Tumour sections (n = 4) were prepared for different time-point analyses (30 min to 7 d) and stained using the EnVision FLEX Mini-Kit, Low pH (Dako, Agilent, Santa-Clara, CA, USA) according to the manufacturer’s specifications. Ki67 mouse monoclonal antibody was used at 1:50 (clone-MIB1, Dako). The Ki67-positive cells were counted in 200 random fields (20×). Depending on the intensity of the staining, two classes were defined: “−” for none or little staining, “+” for medium and strong staining.

4.5.2. Quantification of CD44 and pATM

Immunostainings of CD44 and pATM were performed according to the protocol used for Ki67. However, tissue sections were incubated with 1:100 CD44 rabbit monoclonal antibody (E7K2Y, Cell Signaling, Danvers, MA, USA) in EnVision FLEX antibody diluent overnight at 4 °C or with 1:70 pATM rabbit monoclonal antibody (phospho S1981, Abcam, Cambridge, UK) 2 h at 37 °C in TBS (Tris Buffered Saline), 1% BSA (Bovine Serum Albumin, Sigma (Merck, Darmstadt, Germany)). The CD44 intensity was quantified as the intensity of brown staining in 200 random fields (20×). For pATM, depending on the intensity of the cell staining, two groups were defined: “−” for none or little staining and “+” for medium and strong staining.

4.6. Immunofluorescence (IF) Analysis

4.6.1. Quantification of Apoptotic Cells

Terminal deoxynucleotidyl transferase dUTP Nick End Labelling (TUNEL) was carried out with the Dead End Fluorometric TUNEL System (Promega, Madison, WI, USA) on paraffin-embedded sections according to the manufacturer’s instructions. The fluorescent cells were quantified for 200 fields and the percentage of TUNEL positive cells was established (20×).

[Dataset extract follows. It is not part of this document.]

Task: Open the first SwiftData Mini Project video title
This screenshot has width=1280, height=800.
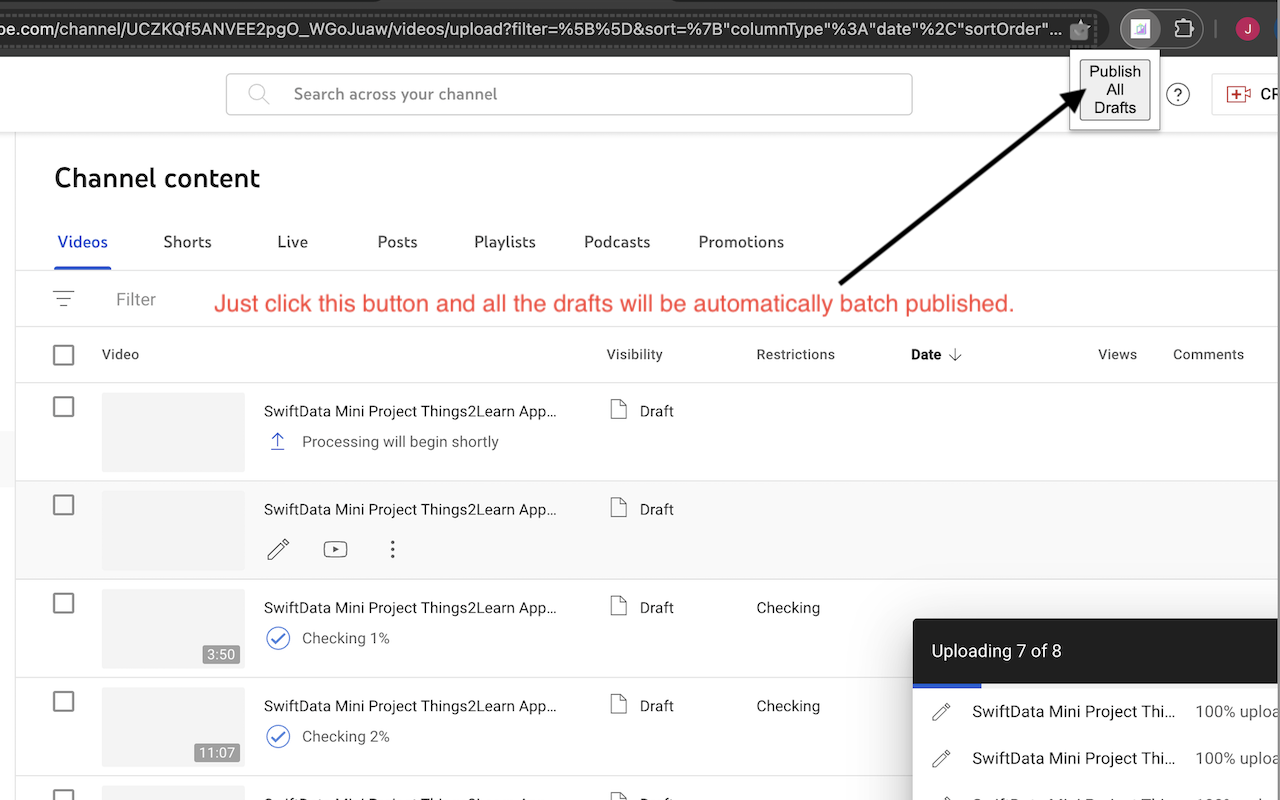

4.6.2. Quantification of γ-H2AX Foci

Paraffin-embedded sections were successively rinsed in Ottix-Plus (MicromMicrotec, Brignais, France), OttixShapper (MicromMicrotec), and water. The slides were then incubated in unmasking buffer (100 mM TrisBase, 10 mM EDTA, 0.05% Tween 20, pH 9) for 30 min at 99 °C, before being permeabilized in PBS, 0.2% Triton X-100. After washing (PBS, 0.1% Tween 20, 0.05% TritonX-100), and blocking (PBS, 0.2% milk, 5% FBS, 0.1% Triton X-100) for 10 min, the slides were incubated with a 1:50 γ-H2AX mouse monoclonal antibody (Millipore, Burlington, VT, USA) overnight at 4 °C, and then with a 1:500 anti-mouse IgG-Alexa Fluor 488 at 37 °C for 2 h (Thermo Fischer Scientific, Waltham, MA, USA). After 3 washes in PBS, 0.1% Tween 20, and two in PBS alone, slides were incubated in 1 µg·mL−1 DAPI (Merck) for 10 min and finally mounted with Fluoromount® (Merck). Two slides and at least 400 nuclei were analysed for each condition. The results were expressed as the mean number of foci per nucleus.

4.7. Statistical Analysis

The Student’s t-test was used and the minimum level of significance was set at p < 0.05 (* p < 0.05, ** p < 0.01, and *** p < 0.005, **** p < 0.001) (GraphPad Prism 8.4.2, GraphPad Software, San Diego, CA, USA). The ROC curves and the optimal cut-off values for CD44, pATM expression and γ-H2AX foci were calculated using GraphPad Prism 8.4.2 and the AUROC using EasyRoc 1.3.1 [42]).

5. Conclusions

Using short-term ex vivo culture of tumour slices, obtained from biopsies collected from patients with oral squamous cell carcinoma or oropharynx tumour before the beginning of any treatment, we were able to establish a relationship between the response to treatment and the expression of CD44, pATM, and γ-H2AX. Taken independently, each marker could determine the patient status as responder or non-responder. Furthermore, adding irradiation of ex vivo biopsies improved the discrimination between both groups. To increase the specificity and sensitivity of the prediction, a combination of these markers, particularly those involved in DDR is recommended. A confirmation of these very interesting results with a larger external cohort is now needed.